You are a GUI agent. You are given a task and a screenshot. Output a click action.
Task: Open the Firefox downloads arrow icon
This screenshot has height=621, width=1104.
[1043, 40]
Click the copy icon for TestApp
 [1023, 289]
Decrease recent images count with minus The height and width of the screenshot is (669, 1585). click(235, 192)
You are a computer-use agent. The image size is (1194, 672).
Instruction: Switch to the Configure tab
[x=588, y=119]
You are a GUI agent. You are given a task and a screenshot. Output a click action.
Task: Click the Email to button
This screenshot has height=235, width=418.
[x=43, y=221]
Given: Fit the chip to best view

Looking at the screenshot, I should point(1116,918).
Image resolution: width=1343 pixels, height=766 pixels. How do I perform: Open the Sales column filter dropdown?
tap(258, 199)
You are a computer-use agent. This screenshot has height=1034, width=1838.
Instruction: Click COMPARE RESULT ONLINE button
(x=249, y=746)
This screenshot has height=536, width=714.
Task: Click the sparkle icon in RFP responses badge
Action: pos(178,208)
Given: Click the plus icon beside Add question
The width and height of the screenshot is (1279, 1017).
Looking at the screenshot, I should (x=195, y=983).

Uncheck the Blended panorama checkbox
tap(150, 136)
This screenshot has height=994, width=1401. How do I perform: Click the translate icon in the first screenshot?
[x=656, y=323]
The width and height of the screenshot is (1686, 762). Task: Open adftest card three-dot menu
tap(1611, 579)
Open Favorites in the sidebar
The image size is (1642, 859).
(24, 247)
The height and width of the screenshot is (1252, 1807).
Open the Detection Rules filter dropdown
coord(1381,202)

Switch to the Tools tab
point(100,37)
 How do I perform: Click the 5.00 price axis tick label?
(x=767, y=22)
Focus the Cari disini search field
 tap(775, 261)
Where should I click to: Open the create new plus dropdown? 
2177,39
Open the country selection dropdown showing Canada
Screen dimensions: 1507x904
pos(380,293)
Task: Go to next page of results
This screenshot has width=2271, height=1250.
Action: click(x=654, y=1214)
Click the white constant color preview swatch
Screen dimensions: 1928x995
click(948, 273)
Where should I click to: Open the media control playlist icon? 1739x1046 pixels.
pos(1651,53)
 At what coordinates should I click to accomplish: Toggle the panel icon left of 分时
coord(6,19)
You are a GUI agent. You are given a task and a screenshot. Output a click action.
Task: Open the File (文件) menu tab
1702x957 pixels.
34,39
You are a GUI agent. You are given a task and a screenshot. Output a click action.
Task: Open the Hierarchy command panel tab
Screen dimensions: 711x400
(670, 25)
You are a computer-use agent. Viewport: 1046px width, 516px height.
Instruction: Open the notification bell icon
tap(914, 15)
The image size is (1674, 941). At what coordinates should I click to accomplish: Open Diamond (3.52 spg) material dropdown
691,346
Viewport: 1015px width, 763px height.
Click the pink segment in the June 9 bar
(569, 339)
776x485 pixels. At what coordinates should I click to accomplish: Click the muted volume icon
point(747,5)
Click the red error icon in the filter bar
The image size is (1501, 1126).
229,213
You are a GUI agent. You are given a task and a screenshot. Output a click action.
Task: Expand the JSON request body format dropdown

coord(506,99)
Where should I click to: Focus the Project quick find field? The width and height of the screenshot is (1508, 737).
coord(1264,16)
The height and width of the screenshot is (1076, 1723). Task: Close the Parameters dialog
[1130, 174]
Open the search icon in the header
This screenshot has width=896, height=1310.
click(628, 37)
══════════════════════════════
WHAT IS BEING ASKED: Output all the lines above. Keep each one exact.

TASK OUTPUT:
You are a GUI agent. You are given a task and a screenshot. Output a click action.
Task: Open the Firefox downloads arrow icon
This screenshot has height=621, width=1104.
[1043, 40]
Click the copy icon for TestApp
 [1023, 289]
Decrease recent images count with minus The height and width of the screenshot is (669, 1585). click(235, 192)
You are a computer-use agent. The image size is (1194, 672).
Instruction: Switch to the Configure tab
[x=588, y=119]
You are a GUI agent. You are given a task and a screenshot. Output a click action.
Task: Click the Email to button
This screenshot has height=235, width=418.
[x=43, y=221]
Given: Fit the chip to best view

Looking at the screenshot, I should point(1116,918).
Image resolution: width=1343 pixels, height=766 pixels. How do I perform: Open the Sales column filter dropdown?
tap(258, 199)
You are a computer-use agent. This screenshot has height=1034, width=1838.
Instruction: Click COMPARE RESULT ONLINE button
(x=249, y=746)
This screenshot has height=536, width=714.
Task: Click the sparkle icon in RFP responses badge
Action: pos(178,208)
Given: Click the plus icon beside Add question
The width and height of the screenshot is (1279, 1017).
Looking at the screenshot, I should (x=195, y=983).

Uncheck the Blended panorama checkbox
tap(150, 136)
This screenshot has height=994, width=1401. How do I perform: Click the translate icon in the first screenshot?
[x=656, y=323]
The width and height of the screenshot is (1686, 762). Task: Open adftest card three-dot menu
tap(1611, 579)
Open Favorites in the sidebar
The image size is (1642, 859).
(24, 247)
The height and width of the screenshot is (1252, 1807).
Open the Detection Rules filter dropdown
coord(1381,202)

Switch to the Tools tab
point(100,37)
 How do I perform: Click the 5.00 price axis tick label?
(x=767, y=22)
Focus the Cari disini search field
 tap(775, 261)
Where should I click to: Open the create new plus dropdown? 
2177,39
Open the country selection dropdown showing Canada
Screen dimensions: 1507x904
pos(380,293)
Task: Go to next page of results
This screenshot has width=2271, height=1250.
Action: click(x=654, y=1214)
Click the white constant color preview swatch
Screen dimensions: 1928x995
click(948, 273)
Where should I click to: Open the media control playlist icon? 1739x1046 pixels.
pos(1651,53)
 At what coordinates should I click to accomplish: Toggle the panel icon left of 分时
coord(6,19)
You are a GUI agent. You are given a task and a screenshot. Output a click action.
Task: Open the File (文件) menu tab
1702x957 pixels.
34,39
You are a GUI agent. You are given a task and a screenshot. Output a click action.
Task: Open the Hierarchy command panel tab
Screen dimensions: 711x400
(670, 25)
You are a computer-use agent. Viewport: 1046px width, 516px height.
Instruction: Open the notification bell icon
tap(914, 15)
The image size is (1674, 941). At what coordinates should I click to accomplish: Open Diamond (3.52 spg) material dropdown
691,346
Viewport: 1015px width, 763px height.
Click the pink segment in the June 9 bar
(569, 339)
776x485 pixels. At what coordinates should I click to accomplish: Click the muted volume icon
point(747,5)
Click the red error icon in the filter bar
The image size is (1501, 1126).
229,213
You are a GUI agent. You are given a task and a screenshot. Output a click action.
Task: Expand the JSON request body format dropdown

coord(506,99)
Where should I click to: Focus the Project quick find field? The width and height of the screenshot is (1508, 737).
coord(1264,16)
The height and width of the screenshot is (1076, 1723). Task: Close the Parameters dialog
[1130, 174]
Open the search icon in the header
This screenshot has width=896, height=1310.
click(628, 37)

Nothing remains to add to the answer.